* _Exercise brief_
Repeat the data below word for word, starting at the line that contains "Find the location of a particular element. This" and ending at the line that contains "Cancel is located at coordinates (244, 141).", with both of those lines included.

═══ Material provided

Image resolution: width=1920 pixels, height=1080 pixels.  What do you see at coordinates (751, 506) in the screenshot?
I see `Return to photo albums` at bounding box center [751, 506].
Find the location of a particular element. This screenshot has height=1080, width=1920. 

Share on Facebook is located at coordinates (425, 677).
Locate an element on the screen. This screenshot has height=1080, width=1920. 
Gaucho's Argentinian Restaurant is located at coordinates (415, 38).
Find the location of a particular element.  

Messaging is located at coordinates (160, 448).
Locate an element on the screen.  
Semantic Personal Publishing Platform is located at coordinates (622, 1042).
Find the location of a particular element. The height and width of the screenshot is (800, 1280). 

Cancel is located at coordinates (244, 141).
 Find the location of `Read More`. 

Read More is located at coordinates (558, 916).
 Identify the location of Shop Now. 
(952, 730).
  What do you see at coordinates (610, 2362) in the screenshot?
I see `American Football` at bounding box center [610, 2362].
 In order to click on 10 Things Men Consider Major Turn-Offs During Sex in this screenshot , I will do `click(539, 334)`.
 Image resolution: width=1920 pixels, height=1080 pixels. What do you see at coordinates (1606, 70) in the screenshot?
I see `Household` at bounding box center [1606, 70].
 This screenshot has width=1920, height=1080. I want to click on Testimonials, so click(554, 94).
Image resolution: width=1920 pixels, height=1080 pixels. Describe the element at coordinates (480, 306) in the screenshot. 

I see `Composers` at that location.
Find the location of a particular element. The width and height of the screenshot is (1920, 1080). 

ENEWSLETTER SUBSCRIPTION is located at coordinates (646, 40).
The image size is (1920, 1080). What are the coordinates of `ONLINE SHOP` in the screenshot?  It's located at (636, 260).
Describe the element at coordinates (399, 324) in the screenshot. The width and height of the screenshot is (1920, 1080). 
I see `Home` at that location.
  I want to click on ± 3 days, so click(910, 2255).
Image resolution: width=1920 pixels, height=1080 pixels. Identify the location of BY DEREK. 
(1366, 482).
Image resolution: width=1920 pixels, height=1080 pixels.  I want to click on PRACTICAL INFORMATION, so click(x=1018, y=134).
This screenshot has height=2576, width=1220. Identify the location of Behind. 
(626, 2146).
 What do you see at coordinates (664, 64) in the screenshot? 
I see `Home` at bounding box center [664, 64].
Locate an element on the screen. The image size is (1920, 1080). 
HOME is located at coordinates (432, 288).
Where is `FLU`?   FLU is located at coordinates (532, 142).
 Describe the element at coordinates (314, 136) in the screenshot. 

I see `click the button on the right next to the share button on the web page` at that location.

══════

* _The reply_
Find the location of a particular element. This screenshot has height=1080, width=1920. 

Share on Facebook is located at coordinates (425, 677).
Locate an element on the screen. This screenshot has height=1080, width=1920. 
Gaucho's Argentinian Restaurant is located at coordinates (415, 38).
Find the location of a particular element.  

Messaging is located at coordinates (160, 448).
Locate an element on the screen.  
Semantic Personal Publishing Platform is located at coordinates (622, 1042).
Find the location of a particular element. The height and width of the screenshot is (800, 1280). 

Cancel is located at coordinates (244, 141).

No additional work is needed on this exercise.